Bottomline, the reason for the hang is that a node is not downconverting
its lock. It could be a race in dlmglue or something else.

The node has a PR and an another nodes wants an EX. Unless the node 
downconverts
to a NL, the master cannot upconvert the other node to EX. Hang. Also, 
cancel
converts are in the mix.

For example:

Lockres: M0000000000000000046e2a00000000  Mode: Protected Read
Flags: Initialized Attached Blocked Needs Refresh Queued
RO Holders: 0  EX Holders: 0
Pending Action: None  Pending Unlock Action: None
Requested Mode: Protected Read  Blocking Mode: Exclusive
PR > Gets: 463  Fails: 0    Waits (usec) Total: 1052625  Max: 41985
EX > Gets: 37  Fails: 0    Waits (usec) Total: 990652  Max: 79971
Disk Refreshes: 0

You can see the lockres has a PR and is blocking an EX. The downconvert thread
should downconvert it to a NL. One reason it won't is if there are any holders.
But we can see 0 RO and EX holders.

DownCnvt => Pid: 2759  Count: 1  WakeSeq: 14838  WorkSeq: 14838

The downcnvt shows 1 lockres is queued. We have to assume it is this one.
If not, then we have a bigger problem. Maybe add a quick/dirty hack to dump
the lockres in this queue.

Maybe we are forgetting to kick it like last time. I did scan the code
for that but came up empty handed.

To solve this mystery, you have to find out as to why the dc thread is
not acting on the lockres. Forget stats. Just add printks in that thread.
Starting from say ocfs2_downconvert_thread_do_work().

Sunil

Coly Li wrote:
> This email is also sent to cluster-devel at redhat.com. Since this issue is about
> both dlm and ocfs2, I send the email here to look for help from upstream.
>
> This is an already known issue.
>
> on ocfs2 with user space cluster stack, run the test script from
> http://people.redhat.com/~teigland/make_panic on the mounted ocfs2 volume from 2
> nodes simultaneously, the access to ocfs2 volume on both nodes will get hung.
>
> This issue also described in Novell bugzilla #492055
> (https://bugzilla.novell.com/show_bug.cgi?id=492055). Now on upstream kernel,
> the dead-hang is not reproduced. But the accessing will still get blocked time
> to time.
>
> Blocked time to time, means make_panic can run for several minutes, then get
> blocked on both nodes. The blocking time is variable, from dozens of seconds to
> dozens of minutes.

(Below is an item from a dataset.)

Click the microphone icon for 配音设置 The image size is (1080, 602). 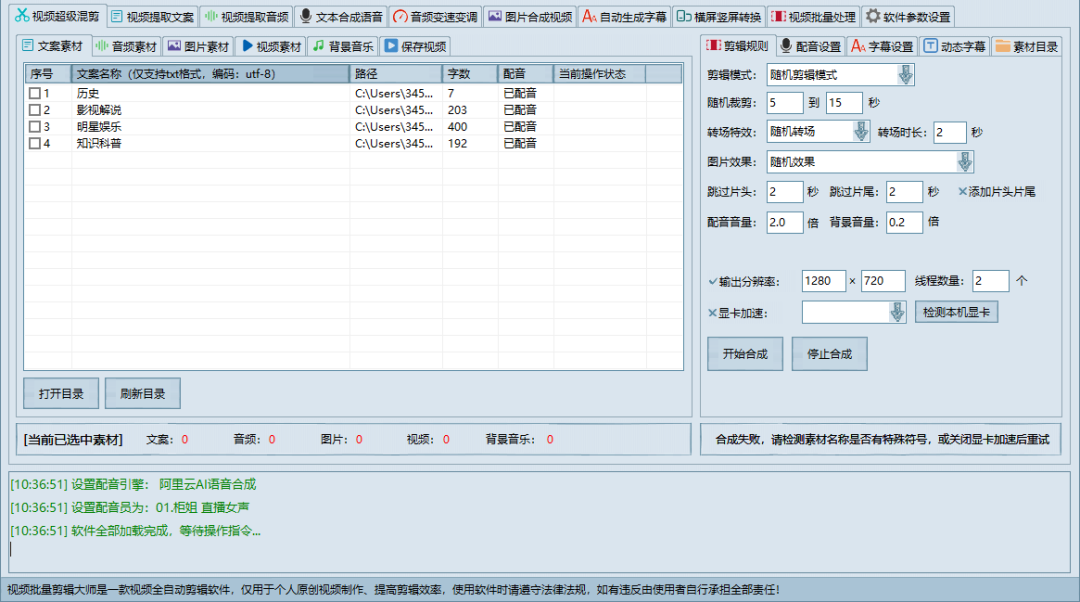(786, 46)
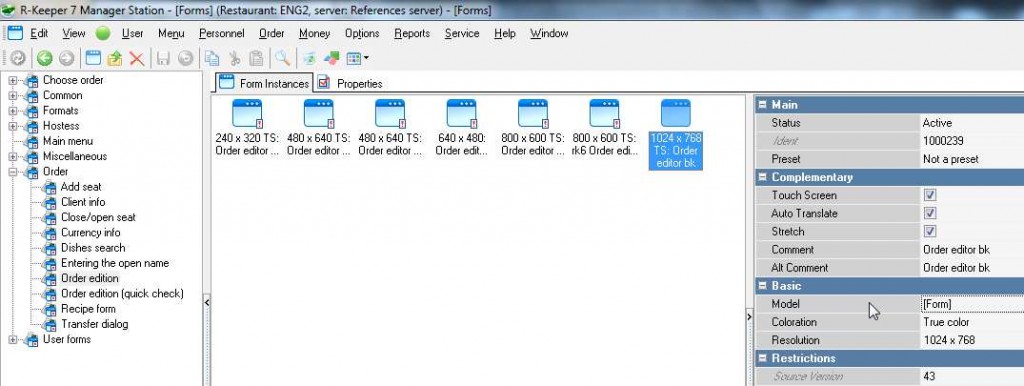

The longest time I observed is 25 minutes. Then make_panic on
> both nodes continue to run.
>
> Also I observed, when run make_panic under same directory of the ocfs2 volume
> from both nodes, the chance to reproduce the blocking issue will increase a lot.
>
> In further debugging, I added some printk information in fs/ocfs2/dlmglue.c, and
> did some statistic. Here is the statistic info for 4 seconds when both nodes
> gets blocked:
> Here is a statistic info on the frequency of each functions got called during
> the 4 seconds,
>    1352 lockres_set_flags
>     728 lockres_or_flags
>     624 lockres_clear_flags
>     312 __lockres_clear_pending
>     213 ocfs2_process_blocked_lock
>     213 ocfs2_locking_ast
>     213 ocfs2_downconvert_thread_do_work
>     213 lockres_set_pending
>     213 lockres_clear_pending
>     213 lockres_add_mask_waiter
>     156 ocfs2_prepare_downconvert
>     156 ocfs2_blocking_ast
>     104 ocfs2_unblock_lock
>     104 ocfs2_schedule_blocked_lock
>     104 ocfs2_generic_handle_downconvert_action
>     104 ocfs2_generic_handle_convert_action
>     104 ocfs2_generic_handle_bast
>     104 ocfs2_downconvert_thread
>     104 ocfs2_downconvert_lock
>     104 ocfs2_data_convert_worker
>     104 ocfs2_cluster_lock
>
> >From above data, I can see lockres_set_flags gets called for 1352 times in the 4
> seconds, then it's lockres_or_flags for 728 times and lockres_clear_flags for
> 624 times.
>
> When I add more printk inside the code, the blocking will very hard to
> reproduce. Therefore, I suspect there is kind of race inside.
>
> I work on this issue for quite many days, still no idea how this issue comes and
> how to fix it. Many people here might know this issue already, wish upstream
> developers can watch on it and provide hints on the fix.
>
> Thanks in advance.
>